Beitrag der IT zur Energieeinsparung. Teil 2: Grundlagen

1.1 Methoden

1.1.1 Recherche

Als wichtigste Quellen werden für diese Arbeit Stücke aus der Literatur sowie Fachartikel aus Zeitschriften und Internetquellen herangezogen. Hier dienen insbesondere theoretische Werke als Quellen für das benötigte Wissen; Fallstudien, Studien und Berichte werden zwecks Bewertungen praktischer Umsetzungen herangezogen und die dort dargelegten Erfahrungen genutzt. Artikel aus Internet und Fachmagazinen sowie Whitepapers dienen als Quellen für aktuelle gemessene Ergebnisse oder Erkenntnisse aus konkreten Umsetzungen.
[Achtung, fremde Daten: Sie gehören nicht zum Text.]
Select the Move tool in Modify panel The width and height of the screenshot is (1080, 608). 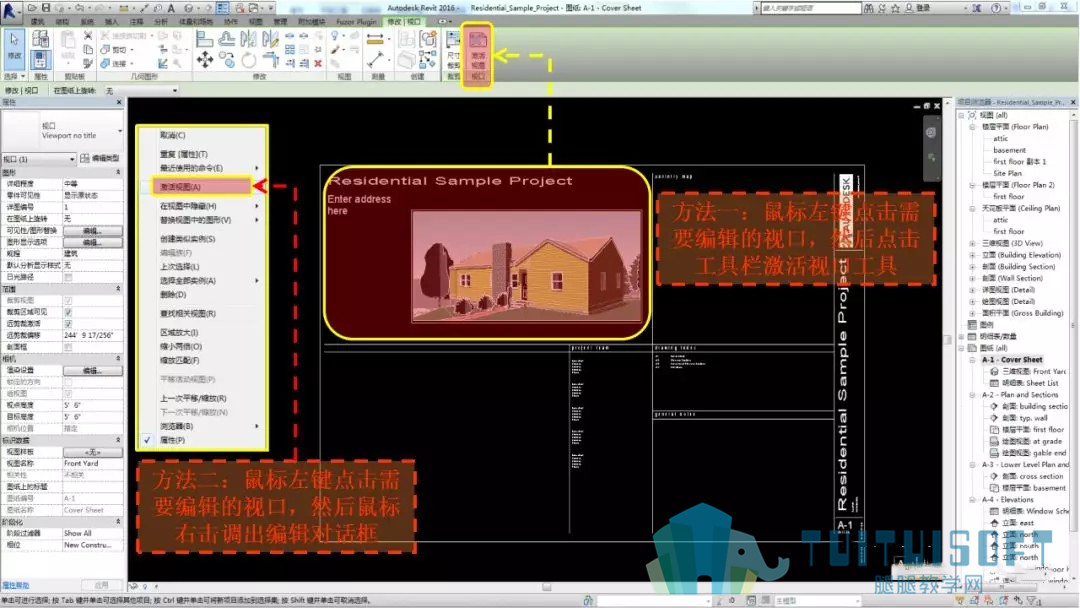[x=205, y=60]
Eine wichtige Rolle spielen Dokumente, die Zahlen für aktuelle Vorgänge liefern. Darunter fallen Untersuchungen, die im Rahmen der Energiewende in Deutschland vorgenommen wurden, sowie Auswertungen und Berichte über den aktuellen Einsatz der IT sowie die beteiligten Komponenten.

1.1.2 Reale Umsetzung

Abschließend wird ein Teil der Lösung als Modell umgesetzt, um die Machbarkeit zu prüfen und unabhängig zu bewerten und ferner die alltägliche Anwendung zu erproben.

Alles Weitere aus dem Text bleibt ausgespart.